Re: Kafka Streams punctuate with slow-changing KTables

2017-02-02 Thread Elliot Crosby-McCullough
Sorry I left out too much context there.

The current plan is to take a raw stream of events as a source and split
them into a stream of facts and a table (or tables) of dimensions.

Because this is denormalising the data, we only want one copy of each
dimension entry despite the original events repeating them over and over.

The current plan is therefore to query the dimension table when a relevant
event comes in so we can apply the following logic:
1. If there's a matching dimension entry already in the table, reference
that in the fact
2. If not, create one in the table and reference it in the fact

Hence find or create.

This means that the tables will need to be read/write in some way by the
processor.  I referred to it as "first pass" because there will be
downstream processors in this app or another which will be reading the fact
and dimension topics and putting them into DBs like redshift.

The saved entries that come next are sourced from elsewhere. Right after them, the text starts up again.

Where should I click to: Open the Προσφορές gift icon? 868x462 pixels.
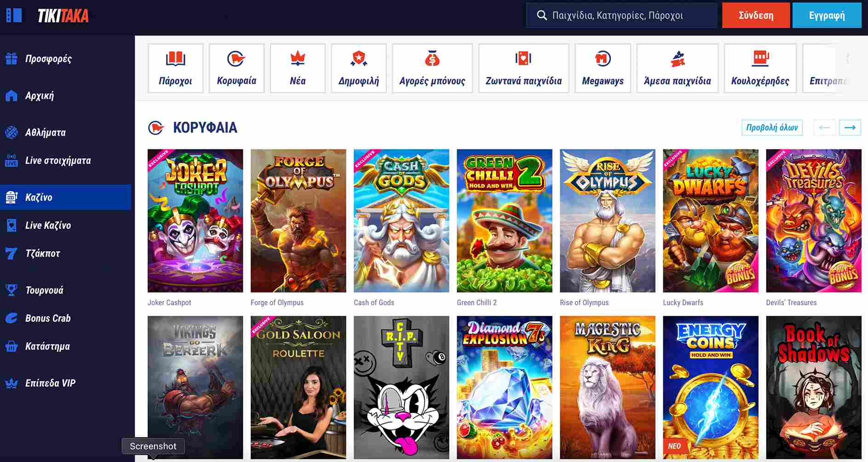(x=11, y=59)
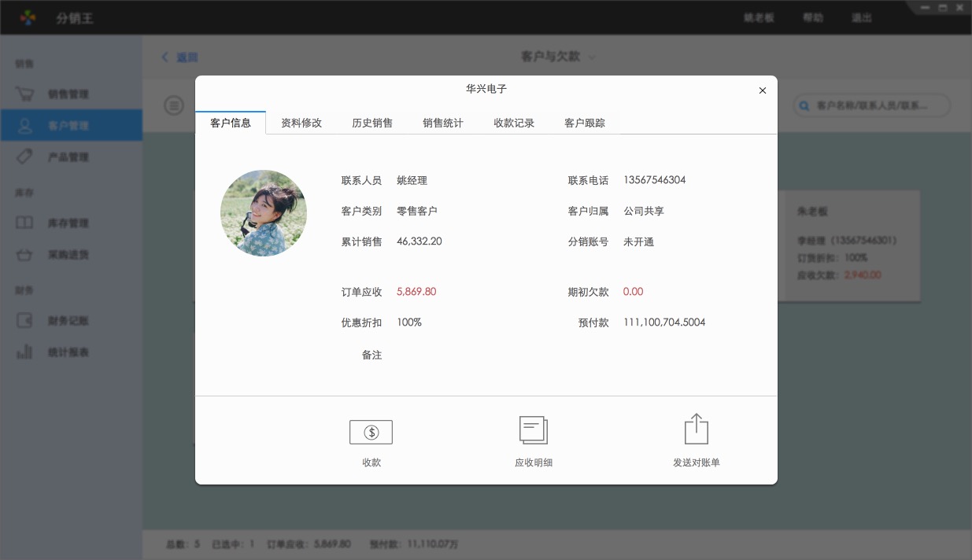Select 销售管理 cart icon in sidebar
The image size is (972, 560).
[25, 94]
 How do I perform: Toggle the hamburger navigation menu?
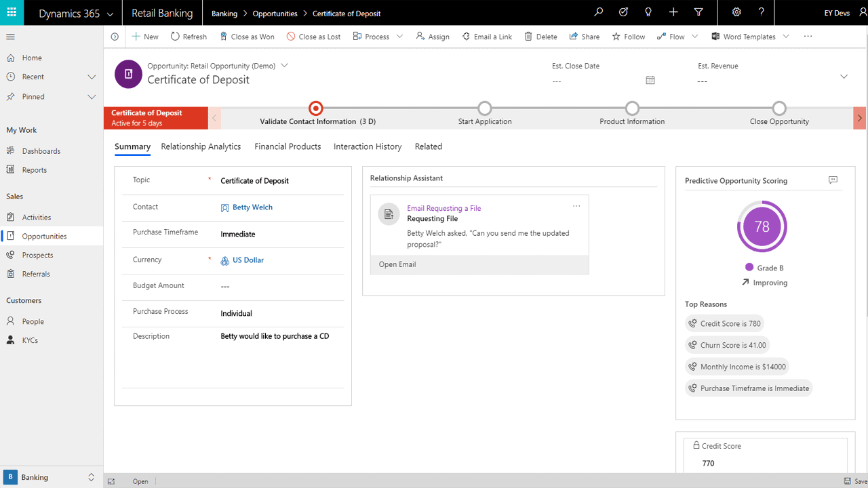(10, 37)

On 1 February 2017 at 22:40, Matthias J. Sax <matth...@confluent.io> wrote:

> I am not sure if I can follow... what do you mean by "find or create"
> semantics?
>
> What do you mean by "my first pass processor"?
>
>
> -Matthias
>
> On 2/1/17 12:24 PM, Elliot Crosby-McCullough wrote:
> > Ah, bueno!
> >
> > The first use case I have is actually to split a raw event stream into
> > facts and dimensions, but it looks like this is still the right solution
> as
> > interactive queries can be done against it for "find or create"
> semantics.
> >
> > The KIP mentions that the GlobalKTable "will only be used for doing
> > lookups", but presumably my first pass processor can still output new
> > dimension entries to the topic that the table is backed by?  Again for
> > "find or create".
> >
> > On 1 February 2017 at 19:21, Matthias J. Sax <matth...@confluent.io>
> wrote:
> >
> >> Thanks!
> >>
> >> About your example: in upcoming 0.10.2 release we will have
> >> KStream-GlobalKTable join that is designed for exactly your use case to
> >> enrich a "fact stream" with dimension tables.
> >>
> >> If you use this feature, "stream time" will not depend on the
> >> GlobalKTables (but only only the "main topology") and thus the current
> >> punctuate() issues should be resolved for this case.
> >>
> >> cf.
> >> https://cwiki.apache.org/confluence/display/KAFKA/KIP-
> >> 99%3A+Add+Global+Tables+to+Kafka+Streams
> >>
> >>
> >>
> >> -Matthias
> >>
> >> On 2/1/17 10:31 AM, Elliot Crosby-McCullough wrote:
> >>> Yes it does make sense, thank you, that's what I thought the behaviour
> >> was.
> >>>
> >>> I think having the option of triggering at least every n real-time
> >> seconds
> >>> (or whatever period) would be very useful, as I can see a number of
> >>> situations where the time between updates to some tables might be very
> >>> infrequent indeed.
> >>>
> >>> To provide a concrete example, this KTable will be holding the
> dimensions
> >>> of a star schema while the KStream will be holding the facts.  If the
> >>> KTable (or a partition thereof) is limited to one dimension type (i.e.
> >>> one-to-one with the real star schema tables) then in some cases it will
> >> be
> >>> hours or days apart.  The KTable representing the `date` dimension will
> >> not
> >>> update faster than once per day.
> >>>
> >>> Likewise using kafka as a changelog for a table like Rails'
> >>> `schema_migrations` could easily go weeks without an update.
> >>>
> >>> Until the decision is made regarding the timing would it be best to
> >> ignore
> >>> `punctuate` entirely and trigger everything message by message via
> >>> `process`?
> >>>
> >>> On 1 February 2017 at 17:43, Matthias J. Sax <matth...@confluent.io>
> >> wrote:
> >>>
> >>>> One thing to add:
> >>>>
> >>>> There are plans/ideas to change punctuate() semantics to "system time"
> >>>> instead of "stream time". Would this be helpful for your use case?
> >>>>
> >>>>
> >>>> -Matthias
> >>>>
> >>>> On 2/1/17 9:41 AM, Matthias J. Sax wrote:
> >>>>> Yes and no.
> >>>>>
> >>>>> It does not depend on the number of tuples but on the timestamps of
> the
> >>>>> tu

Re: Kafka Streams punctuate with slow-changing KTables

2017-02-01 Thread Elliot Crosby-McCullough
Ah, bueno!

The first use case I have is actually to split a raw event stream into
facts and dimensions, but it looks like this is still the right solution as
interactive queries can be done against it for "find or create" semantics.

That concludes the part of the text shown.